[Description of the task]: Write out the rows below as a numbered list, leaving out any blank lines.

[Data extract]:
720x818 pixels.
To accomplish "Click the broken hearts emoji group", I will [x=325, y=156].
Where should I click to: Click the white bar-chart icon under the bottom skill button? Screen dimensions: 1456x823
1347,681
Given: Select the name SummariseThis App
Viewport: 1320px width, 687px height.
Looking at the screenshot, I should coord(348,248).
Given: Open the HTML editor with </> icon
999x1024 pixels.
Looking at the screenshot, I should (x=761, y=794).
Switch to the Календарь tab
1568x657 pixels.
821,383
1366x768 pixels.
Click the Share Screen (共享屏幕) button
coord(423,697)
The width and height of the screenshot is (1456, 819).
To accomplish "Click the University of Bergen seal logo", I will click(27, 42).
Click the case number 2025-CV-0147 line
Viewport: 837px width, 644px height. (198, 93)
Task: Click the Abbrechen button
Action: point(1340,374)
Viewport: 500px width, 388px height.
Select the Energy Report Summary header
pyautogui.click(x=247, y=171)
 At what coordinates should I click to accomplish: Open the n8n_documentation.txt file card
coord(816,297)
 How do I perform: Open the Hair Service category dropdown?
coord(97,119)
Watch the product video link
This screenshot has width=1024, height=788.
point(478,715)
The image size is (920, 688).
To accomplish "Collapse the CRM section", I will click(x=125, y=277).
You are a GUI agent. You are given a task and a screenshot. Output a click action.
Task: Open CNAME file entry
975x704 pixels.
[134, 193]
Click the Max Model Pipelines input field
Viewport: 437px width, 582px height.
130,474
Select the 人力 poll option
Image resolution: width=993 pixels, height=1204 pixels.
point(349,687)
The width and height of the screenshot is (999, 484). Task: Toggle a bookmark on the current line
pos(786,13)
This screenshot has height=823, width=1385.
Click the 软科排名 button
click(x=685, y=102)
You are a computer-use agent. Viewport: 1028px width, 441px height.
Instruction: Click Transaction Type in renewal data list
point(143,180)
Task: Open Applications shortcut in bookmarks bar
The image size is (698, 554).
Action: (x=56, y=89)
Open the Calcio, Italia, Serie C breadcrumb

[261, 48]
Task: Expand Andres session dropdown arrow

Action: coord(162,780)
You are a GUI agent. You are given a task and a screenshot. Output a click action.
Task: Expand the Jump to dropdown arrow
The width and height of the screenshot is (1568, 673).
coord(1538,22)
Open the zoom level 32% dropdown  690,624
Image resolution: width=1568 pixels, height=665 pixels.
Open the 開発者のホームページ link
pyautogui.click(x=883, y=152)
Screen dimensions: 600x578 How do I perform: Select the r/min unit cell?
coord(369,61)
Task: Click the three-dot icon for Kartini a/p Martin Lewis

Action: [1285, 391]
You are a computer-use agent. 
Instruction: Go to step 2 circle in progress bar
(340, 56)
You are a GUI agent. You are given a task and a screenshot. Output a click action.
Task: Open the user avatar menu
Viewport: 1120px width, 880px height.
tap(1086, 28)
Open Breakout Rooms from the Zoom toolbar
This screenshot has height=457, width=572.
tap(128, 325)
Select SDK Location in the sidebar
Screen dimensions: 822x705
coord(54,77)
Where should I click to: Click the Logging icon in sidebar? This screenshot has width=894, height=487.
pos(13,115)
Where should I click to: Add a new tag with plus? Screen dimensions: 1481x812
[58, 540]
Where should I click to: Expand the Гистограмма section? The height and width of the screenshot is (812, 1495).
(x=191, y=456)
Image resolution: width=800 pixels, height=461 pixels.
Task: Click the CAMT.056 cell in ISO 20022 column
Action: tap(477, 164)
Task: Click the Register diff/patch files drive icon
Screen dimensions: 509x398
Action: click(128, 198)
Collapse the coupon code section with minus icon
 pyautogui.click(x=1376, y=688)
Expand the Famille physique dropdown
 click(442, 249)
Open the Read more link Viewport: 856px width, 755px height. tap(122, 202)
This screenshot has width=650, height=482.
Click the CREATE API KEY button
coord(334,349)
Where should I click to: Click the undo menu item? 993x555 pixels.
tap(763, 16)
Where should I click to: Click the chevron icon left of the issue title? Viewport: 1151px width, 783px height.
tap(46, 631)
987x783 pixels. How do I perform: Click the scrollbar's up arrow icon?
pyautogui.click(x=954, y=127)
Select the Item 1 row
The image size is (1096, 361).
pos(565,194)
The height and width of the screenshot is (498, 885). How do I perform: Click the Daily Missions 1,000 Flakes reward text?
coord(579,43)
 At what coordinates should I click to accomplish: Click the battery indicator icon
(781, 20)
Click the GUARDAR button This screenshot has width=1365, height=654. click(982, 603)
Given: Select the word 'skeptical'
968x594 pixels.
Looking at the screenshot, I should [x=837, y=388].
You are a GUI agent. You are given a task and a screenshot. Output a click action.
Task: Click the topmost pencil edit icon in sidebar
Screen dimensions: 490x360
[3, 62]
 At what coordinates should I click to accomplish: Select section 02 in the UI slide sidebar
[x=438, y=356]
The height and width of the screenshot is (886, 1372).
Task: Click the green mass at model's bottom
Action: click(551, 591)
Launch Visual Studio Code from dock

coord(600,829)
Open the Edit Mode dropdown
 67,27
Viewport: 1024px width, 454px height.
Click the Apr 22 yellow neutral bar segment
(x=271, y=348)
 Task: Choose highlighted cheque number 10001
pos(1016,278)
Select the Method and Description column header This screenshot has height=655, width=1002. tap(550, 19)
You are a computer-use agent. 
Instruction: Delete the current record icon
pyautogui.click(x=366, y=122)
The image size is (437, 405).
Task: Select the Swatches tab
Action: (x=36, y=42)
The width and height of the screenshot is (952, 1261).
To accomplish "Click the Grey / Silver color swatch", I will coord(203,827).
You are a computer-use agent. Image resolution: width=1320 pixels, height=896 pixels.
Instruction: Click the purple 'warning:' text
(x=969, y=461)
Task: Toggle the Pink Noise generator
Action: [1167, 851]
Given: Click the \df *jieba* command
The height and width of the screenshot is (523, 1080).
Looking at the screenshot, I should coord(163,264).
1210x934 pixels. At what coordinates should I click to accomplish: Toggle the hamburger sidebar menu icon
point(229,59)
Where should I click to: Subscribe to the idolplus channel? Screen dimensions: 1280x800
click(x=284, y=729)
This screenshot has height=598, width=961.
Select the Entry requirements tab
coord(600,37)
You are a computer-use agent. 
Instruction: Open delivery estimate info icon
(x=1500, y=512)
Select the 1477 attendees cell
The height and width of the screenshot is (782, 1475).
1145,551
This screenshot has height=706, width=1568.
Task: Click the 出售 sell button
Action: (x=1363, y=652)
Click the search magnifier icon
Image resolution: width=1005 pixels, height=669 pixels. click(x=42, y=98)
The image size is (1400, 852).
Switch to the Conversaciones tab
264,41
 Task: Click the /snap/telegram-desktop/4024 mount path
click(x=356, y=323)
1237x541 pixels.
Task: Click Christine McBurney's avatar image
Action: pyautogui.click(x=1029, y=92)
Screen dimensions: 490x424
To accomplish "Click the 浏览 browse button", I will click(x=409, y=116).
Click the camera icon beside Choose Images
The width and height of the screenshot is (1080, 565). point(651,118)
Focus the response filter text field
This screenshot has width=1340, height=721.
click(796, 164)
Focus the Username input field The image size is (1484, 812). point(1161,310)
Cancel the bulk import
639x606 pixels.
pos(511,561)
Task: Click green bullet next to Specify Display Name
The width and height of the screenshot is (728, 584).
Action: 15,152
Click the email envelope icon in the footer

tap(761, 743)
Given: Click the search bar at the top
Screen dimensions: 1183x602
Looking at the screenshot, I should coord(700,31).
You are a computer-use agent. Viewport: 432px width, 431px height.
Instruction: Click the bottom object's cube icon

[Finished task]:
1. 720x818 pixels.
2. To accomplish "Click the broken hearts emoji group", I will [x=325, y=156].
3. Where should I click to: Click the white bar-chart icon under the bottom skill button? Screen dimensions: 1456x823
4. 1347,681
5. Given: Select the name SummariseThis App
6. Viewport: 1320px width, 687px height.
7. Looking at the screenshot, I should coord(348,248).
8. Given: Open the HTML editor with </> icon
9. 999x1024 pixels.
10. Looking at the screenshot, I should (x=761, y=794).
11. Switch to the Календарь tab
12. 1568x657 pixels.
13. 821,383
14. 1366x768 pixels.
15. Click the Share Screen (共享屏幕) button
16. coord(423,697)
17. The width and height of the screenshot is (1456, 819).
18. To accomplish "Click the University of Bergen seal logo", I will click(27, 42).
19. Click the case number 2025-CV-0147 line
20. Viewport: 837px width, 644px height. (198, 93)
21. Task: Click the Abbrechen button
22. Action: point(1340,374)
23. Viewport: 500px width, 388px height.
24. Select the Energy Report Summary header
25. pyautogui.click(x=247, y=171)
26.  At what coordinates should I click to accomplish: Open the n8n_documentation.txt file card
27. coord(816,297)
28.  How do I perform: Open the Hair Service category dropdown?
29. coord(97,119)
30. Watch the product video link
31. This screenshot has width=1024, height=788.
32. point(478,715)
33. The image size is (920, 688).
34. To accomplish "Collapse the CRM section", I will click(x=125, y=277).
35. You are a GUI agent. You are given a task and a screenshot. Output a click action.
36. Task: Open CNAME file entry
37. 975x704 pixels.
38. [134, 193]
39. Click the Max Model Pipelines input field
40. Viewport: 437px width, 582px height.
41. 130,474
42. Select the 人力 poll option
43. Image resolution: width=993 pixels, height=1204 pixels.
44. point(349,687)
45. The width and height of the screenshot is (999, 484). Task: Toggle a bookmark on the current line
46. pos(786,13)
47. This screenshot has height=823, width=1385.
48. Click the 软科排名 button
49. click(x=685, y=102)
50. You are a computer-use agent. Viewport: 1028px width, 441px height.
51. Instruction: Click Transaction Type in renewal data list
52. point(143,180)
53. Task: Open Applications shortcut in bookmarks bar
54. The image size is (698, 554).
55. Action: (x=56, y=89)
56. Open the Calcio, Italia, Serie C breadcrumb
57. [261, 48]
58. Task: Expand Andres session dropdown arrow
59. Action: coord(162,780)
60. You are a GUI agent. You are given a task and a screenshot. Output a click action.
61. Task: Expand the Jump to dropdown arrow
62. The width and height of the screenshot is (1568, 673).
63. coord(1538,22)
64. Open the zoom level 32% dropdown  690,624
65. Image resolution: width=1568 pixels, height=665 pixels.
66. Open the 開発者のホームページ link
67. pyautogui.click(x=883, y=152)
68. Screen dimensions: 600x578 How do I perform: Select the r/min unit cell?
69. coord(369,61)
70. Task: Click the three-dot icon for Kartini a/p Martin Lewis
71. Action: [1285, 391]
72. You are a computer-use agent. 
73. Instruction: Go to step 2 circle in progress bar
74. (340, 56)
75. You are a GUI agent. You are given a task and a screenshot. Output a click action.
76. Task: Open the user avatar menu
77. Viewport: 1120px width, 880px height.
78. tap(1086, 28)
79. Open Breakout Rooms from the Zoom toolbar
80. This screenshot has height=457, width=572.
81. tap(128, 325)
82. Select SDK Location in the sidebar
83. Screen dimensions: 822x705
84. coord(54,77)
85. Where should I click to: Click the Logging icon in sidebar? This screenshot has width=894, height=487.
86. pos(13,115)
87. Where should I click to: Add a new tag with plus? Screen dimensions: 1481x812
88. [58, 540]
89. Where should I click to: Expand the Гистограмма section? The height and width of the screenshot is (812, 1495).
90. (x=191, y=456)
91. Image resolution: width=800 pixels, height=461 pixels.
92. Task: Click the CAMT.056 cell in ISO 20022 column
93. Action: tap(477, 164)
94. Task: Click the Register diff/patch files drive icon
95. Screen dimensions: 509x398
96. Action: click(128, 198)
97. Collapse the coupon code section with minus icon
98.  pyautogui.click(x=1376, y=688)
99. Expand the Famille physique dropdown
100.  click(442, 249)
101. Open the Read more link Viewport: 856px width, 755px height. tap(122, 202)
102. This screenshot has width=650, height=482.
103. Click the CREATE API KEY button
104. coord(334,349)
105. Where should I click to: Click the undo menu item? 993x555 pixels.
106. tap(763, 16)
107. Where should I click to: Click the chevron icon left of the issue title? Viewport: 1151px width, 783px height.
108. tap(46, 631)
109. 987x783 pixels. How do I perform: Click the scrollbar's up arrow icon?
110. pyautogui.click(x=954, y=127)
111. Select the Item 1 row
112. The image size is (1096, 361).
113. pos(565,194)
114. The height and width of the screenshot is (498, 885). How do I perform: Click the Daily Missions 1,000 Flakes reward text?
115. coord(579,43)
116.  At what coordinates should I click to accomplish: Click the battery indicator icon
117. (781, 20)
118. Click the GUARDAR button This screenshot has width=1365, height=654. click(982, 603)
119. Given: Select the word 'skeptical'
120. 968x594 pixels.
121. Looking at the screenshot, I should [x=837, y=388].
122. You are a GUI agent. You are given a task and a screenshot. Output a click action.
123. Task: Click the topmost pencil edit icon in sidebar
124. Screen dimensions: 490x360
125. [3, 62]
126.  At what coordinates should I click to accomplish: Select section 02 in the UI slide sidebar
127. [x=438, y=356]
128. The height and width of the screenshot is (886, 1372).
129. Task: Click the green mass at model's bottom
130. Action: click(551, 591)
131. Launch Visual Studio Code from dock
132. coord(600,829)
133. Open the Edit Mode dropdown
134.  67,27
135. Viewport: 1024px width, 454px height.
136. Click the Apr 22 yellow neutral bar segment
137. (x=271, y=348)
138.  Task: Choose highlighted cheque number 10001
139. pos(1016,278)
140. Select the Method and Description column header This screenshot has height=655, width=1002. tap(550, 19)
141. You are a computer-use agent. 
142. Instruction: Delete the current record icon
143. pyautogui.click(x=366, y=122)
144. The image size is (437, 405).
145. Task: Select the Swatches tab
146. Action: (x=36, y=42)
147. The width and height of the screenshot is (952, 1261).
148. To accomplish "Click the Grey / Silver color swatch", I will coord(203,827).
149. You are a computer-use agent. Image resolution: width=1320 pixels, height=896 pixels.
150. Instruction: Click the purple 'warning:' text
151. (x=969, y=461)
152. Task: Toggle the Pink Noise generator
153. Action: [1167, 851]
154. Given: Click the \df *jieba* command
155. The height and width of the screenshot is (523, 1080).
156. Looking at the screenshot, I should coord(163,264).
157. 1210x934 pixels. At what coordinates should I click to accomplish: Toggle the hamburger sidebar menu icon
158. point(229,59)
159. Where should I click to: Subscribe to the idolplus channel? Screen dimensions: 1280x800
160. click(x=284, y=729)
161. This screenshot has height=598, width=961.
162. Select the Entry requirements tab
163. coord(600,37)
164. You are a computer-use agent. 
165. Instruction: Open delivery estimate info icon
166. (x=1500, y=512)
167. Select the 1477 attendees cell
168. The height and width of the screenshot is (782, 1475).
169. 1145,551
170. This screenshot has height=706, width=1568.
171. Task: Click the 出售 sell button
172. Action: (x=1363, y=652)
173. Click the search magnifier icon
174. Image resolution: width=1005 pixels, height=669 pixels. click(x=42, y=98)
175. The image size is (1400, 852).
176. Switch to the Conversaciones tab
177. 264,41
178.  Task: Click the /snap/telegram-desktop/4024 mount path
179. click(x=356, y=323)
180. 1237x541 pixels.
181. Task: Click Christine McBurney's avatar image
182. Action: pyautogui.click(x=1029, y=92)
183. Screen dimensions: 490x424
184. To accomplish "Click the 浏览 browse button", I will click(x=409, y=116).
185. Click the camera icon beside Choose Images
186. The width and height of the screenshot is (1080, 565). point(651,118)
187. Focus the response filter text field
188. This screenshot has width=1340, height=721.
189. click(796, 164)
190. Focus the Username input field The image size is (1484, 812). point(1161,310)
191. Cancel the bulk import
192. 639x606 pixels.
193. pos(511,561)
194. Task: Click green bullet next to Specify Display Name
195. The width and height of the screenshot is (728, 584).
196. Action: 15,152
197. Click the email envelope icon in the footer
198. tap(761, 743)
199. Given: Click the search bar at the top
200. Screen dimensions: 1183x602
201. Looking at the screenshot, I should coord(700,31).
202. You are a computer-use agent. Viewport: 432px width, 431px height.
203. Instruction: Click the bottom object's cube icon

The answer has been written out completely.